Unique Difference

What does it take to be truly unique? What do you do that no one can reproduce?

A meeting I had this week caused me to think a great deal about this. This person said that they sought out people who were truly unique and that could make an impact to their company's bottom line. They clearly understood and articulated their vision.

The words "truly unique" continue to ring in my brain.

My mind sifted through thoughts on this topic that came from the  Collapse of Distinction by Scott McKain. (I reviewed the book here.)  The slant of Collapse was toward businesses.  The premise: companies choose their services, products, marketing and direction. Companies can choose to be distinct or they can choose to copy someone else, follow best practices.  Success often went to those who chose to pursue their own path with clarity, creativity, communcation, ultimate customer focus.  When we choose to copy rather than pursue distinction, we try to out-perform the original or we are left to compete on price.  It seems easier to do what others are doing.  How many business models are simply minor evolutions or twists on some other successful idea?

Few rewarding things are easy.  Uniqueness requires courage. Forging your own path is hard.

So back to individual leaders in general and myself in particul

ar.  While thinking about the words "truly unique," I began to wonder where Mike Henry stops and the rest of the world begins. Do you ever think how your combination of interests, desires, skills and passions are absolutely unique? You can't be reproduced. You're one of a kind.

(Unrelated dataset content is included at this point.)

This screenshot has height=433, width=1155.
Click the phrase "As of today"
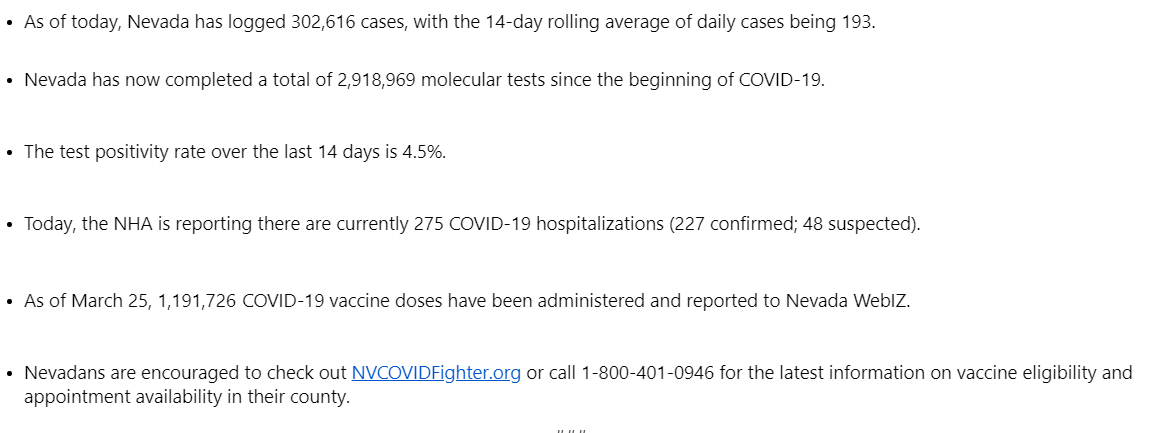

But if that's true, why do we get sidetracked?  Why do we tend to end up trying to be like everyone else or do what everyone else is doing?  If you're like me there are at least two problems:

Fear

It's easy to wonder what is going to happen with a small consulting practice or any business for that matter.  We live in tough economic times with rapid technological and cultural change. If you're like me, you see others making more money, being more successful, or just doing things you might like to be doing and think you have to do the same things.  Can you be you when that looks like a bad strategy?  Whenever you're tempted to copy someone else, remember that's fear talking.  It takes courage to be true to yourself, but regret is a heavy consequence.  When you know you tried to do the right thing, when you did what you sincerely thought was right, at least you avoid the burden of regret for your motives.

People-pleasing

Do you do things people appreciate without considering what your own strengths, desires or what energizes you?  We can get so sidetracked in commitments we've made to others that we never honor the commitments we have made to ourselves.  Do you ever find yourself  disappointed at what you're doing just because you agreed to do it  without even thinking?  Unless you're careful, the most important things you wanted from life, the truly significant things, will never happen.

One of a Kind

You and I are absolutely unique. We entered the world that way. Nothing will ever replace you. Others will duplicate your efforts or break your records, but there will NEVER EVER be another you. Don't settle for the temptation of copying someone else just because it works for them. And don't give away your life because you can't say no.  Our world needs you to do your best, most noble, thing.  The world becomes a better place as we each make our own unique positive difference. You matter!

So what keeps you from doing your thing?  Add to my reasons below or straighten me out, unless of course your thing doesn't include commenting on blogs.

Would you rather succeed at being like everyone else, or risk failure as you invest your life making a difference through your unique contribution?